**ASSIGNMENT**. The material below holds pictures; leave them out, and copy exactly, and only, the lines from the one with "The width and height of the screenshot is (676, 766)." through the last.

**MATERIAL PROVIDED**.
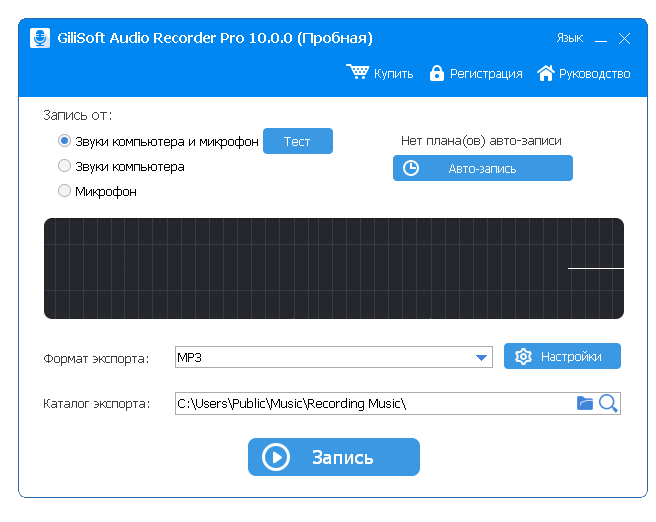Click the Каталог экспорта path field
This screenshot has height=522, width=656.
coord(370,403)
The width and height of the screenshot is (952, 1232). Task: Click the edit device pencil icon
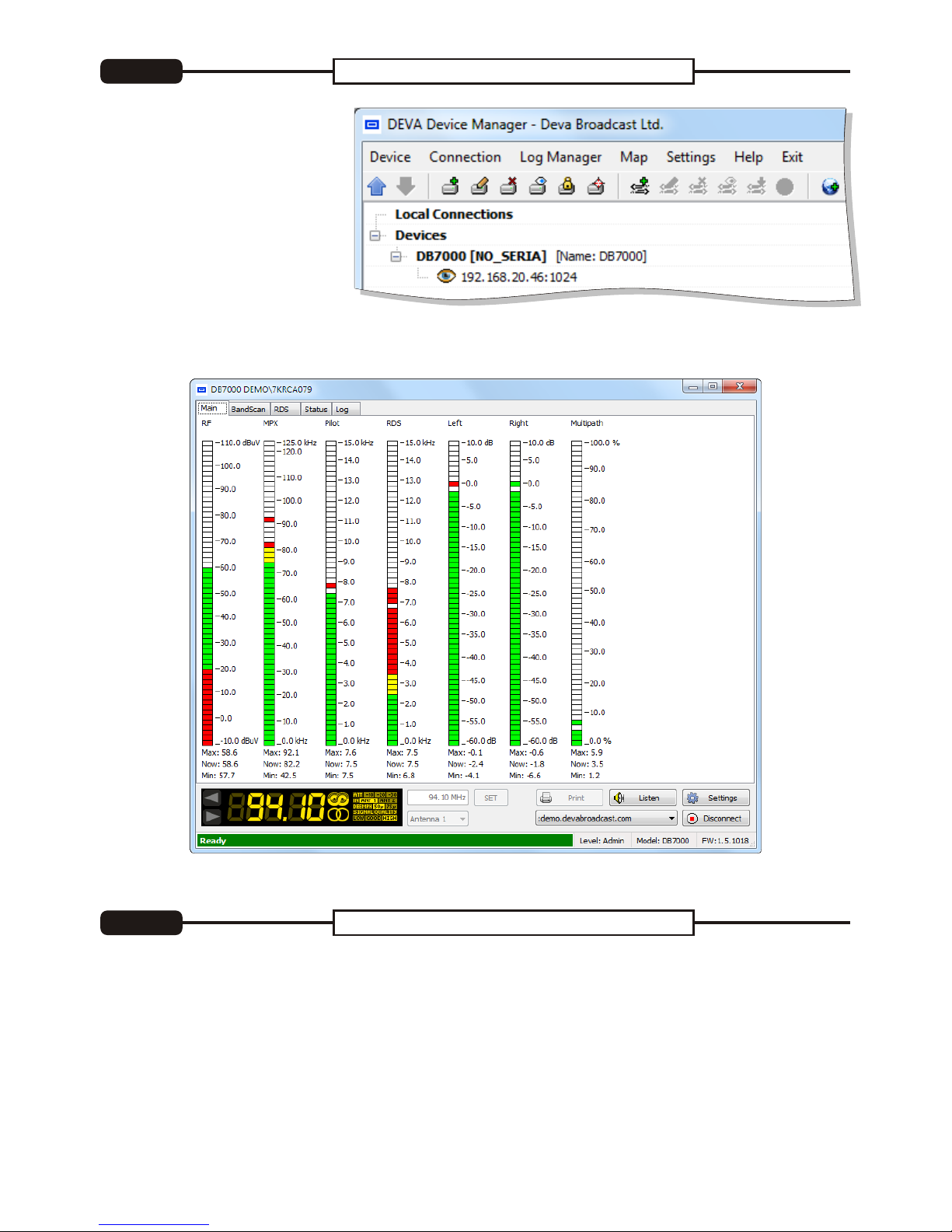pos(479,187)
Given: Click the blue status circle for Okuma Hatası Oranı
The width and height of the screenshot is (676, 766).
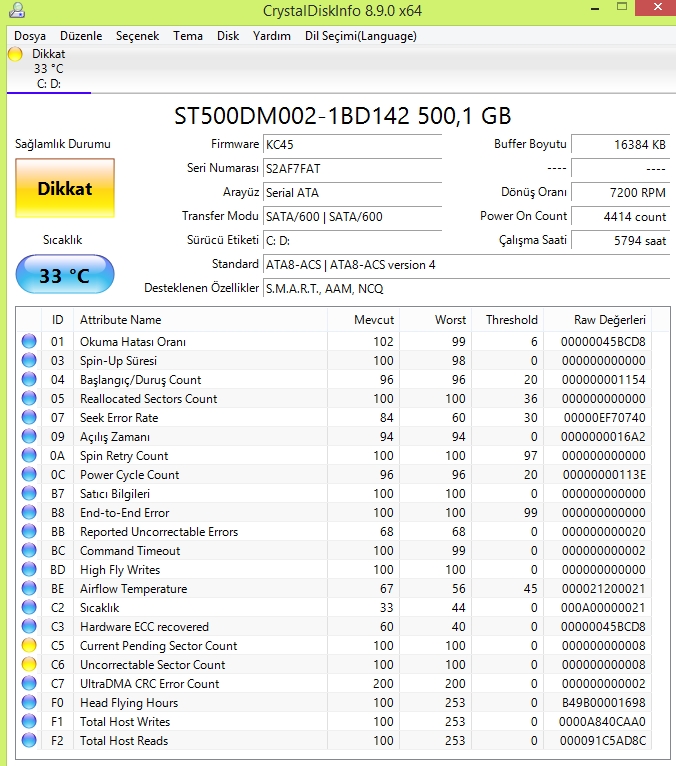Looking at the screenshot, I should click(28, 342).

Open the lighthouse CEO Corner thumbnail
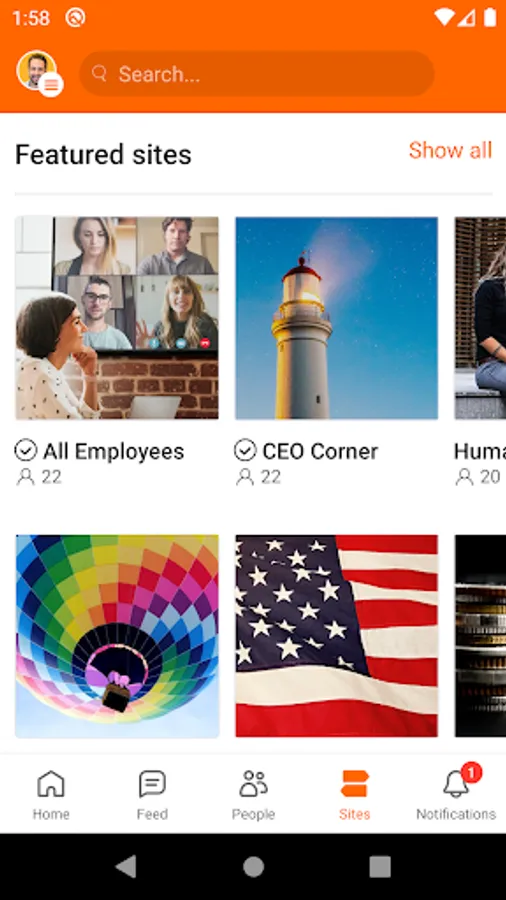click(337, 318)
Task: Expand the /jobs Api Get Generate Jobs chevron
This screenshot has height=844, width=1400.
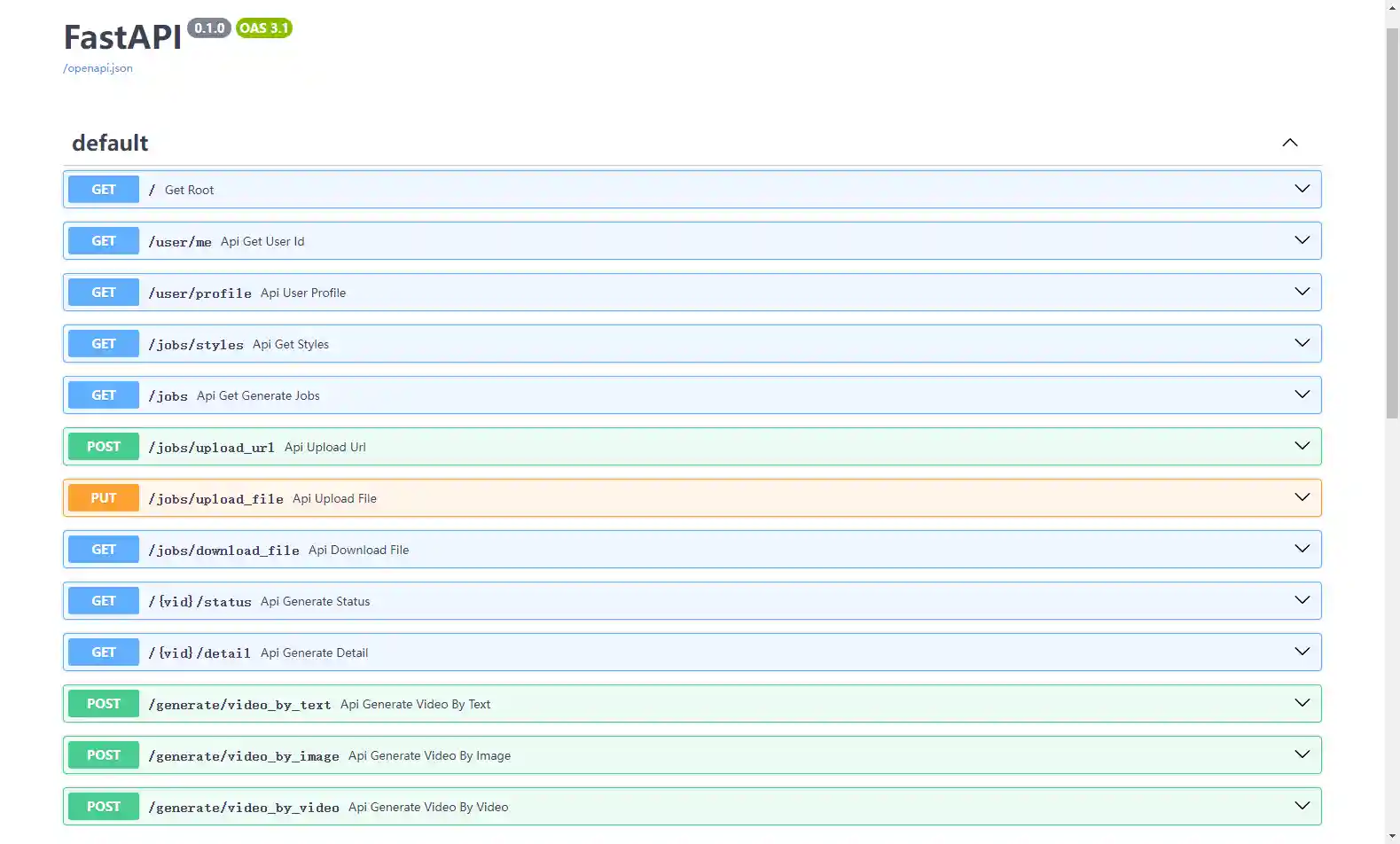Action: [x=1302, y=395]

**OUTPUT FOR THIS TASK**.
The width and height of the screenshot is (676, 766).
Looking at the screenshot, I should click(28, 342).

Open the lighthouse CEO Corner thumbnail
click(337, 318)
Task: Expand the /jobs Api Get Generate Jobs chevron
This screenshot has height=844, width=1400.
Action: [x=1302, y=395]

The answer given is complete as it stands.